Java and Java Virtual Machine Security Vulnerabilities and Their Exploitation Techniquess presented at BlackHatAsia 2002

by LSD ,

Summary : The presentation would be divided into two parts.
Part 1: Fundamental information about Java and JVM security will be presented in order to understand the second part of the presentation. In this introductory part we will briefly present Java language built-in security features, applet sandbox model,security manager and bytecode verifier.
Part 2: Will be focused on actual JVM security vulnerabilities and attack techniques. In this second part we will present common attack techniques that can be used against JVM. Along with that applet sandbox escaping techniques will be also discussed in the context of Internet Explorer and Netscape Communicator web browsers.
Next, a detailed discussion of several known (though unpublished) JVM security vulnerabilities along with their exploitation techniques will be presented. It will be followed by a presentation of some new and not yet published security vulnerabilities in Microsoft, SUN and Netscape's JVM implementations. At the end of the talk some thoughts will be given with regard to JVM security, the threats posed by its vulnerabilities and possible implication they might have for users of all kind of mobile equipment.
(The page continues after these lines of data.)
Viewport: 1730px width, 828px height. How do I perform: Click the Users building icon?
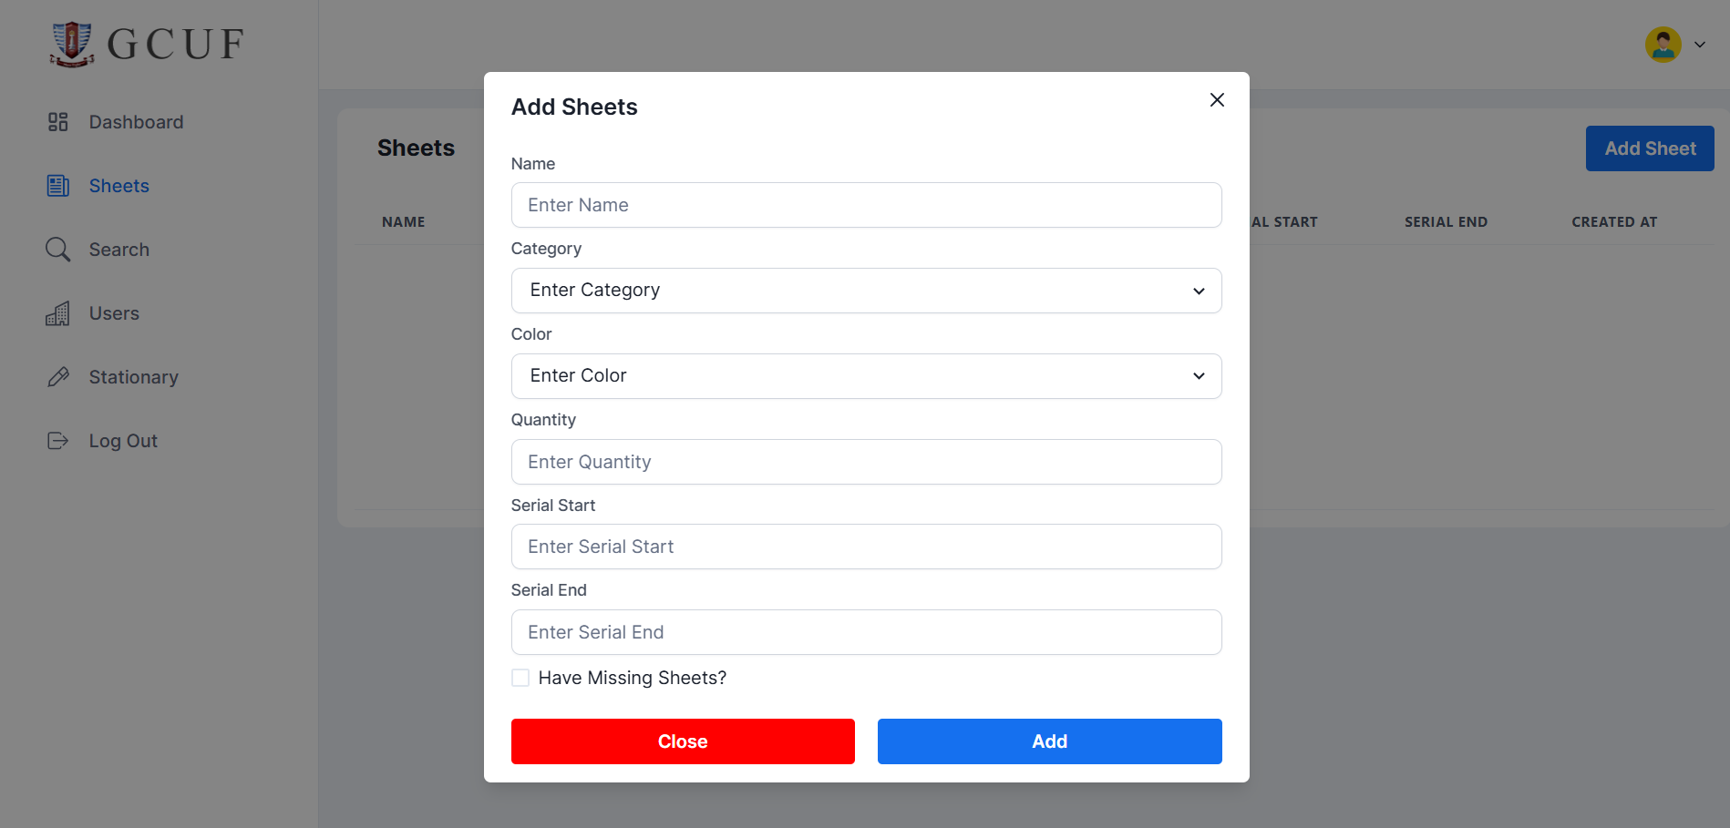[58, 313]
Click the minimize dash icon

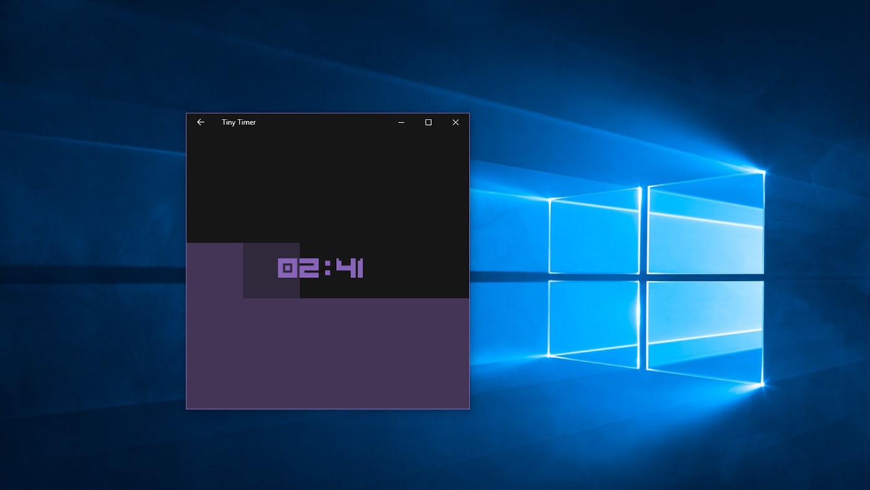400,122
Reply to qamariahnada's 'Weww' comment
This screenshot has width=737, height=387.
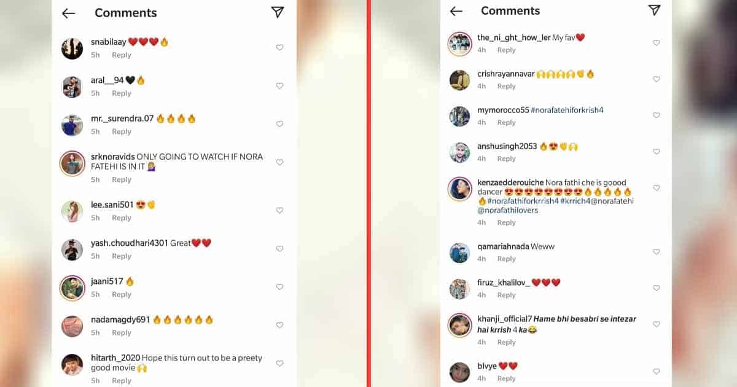507,259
Last Stage of Delirium Research Group is a non-profit organization established in 1996 in Poland. Its main fields of activity cover various aspects of modern network and information security, with special emphasis on analysis of technologies for gaining unauthorized accesses to systems (including the actual search for vulnerabilities, developing reverse engineering tools, proof of concept codes as well as general technologies for exploitation of vulnerabilities). The group has significant experience in performing penetration tests (based upon own codes, tools and techniques) as well as in design and deployment of security solutions for complex network infrastructures including experiments with Intrusion Detection and Prevention Systems.
The group consists of four members, all graduates (M.Sc.) of Computer Science from the Poznan University of Technology. For the last six years they have been working as Security Team at Poznan Supercomputing and Networking Center. As the LSD Research Team, they have also discovered several vulnerabilities for commercial systems and provided proof of concept codes for many others. More information including samples of their work can be found at the LSD website.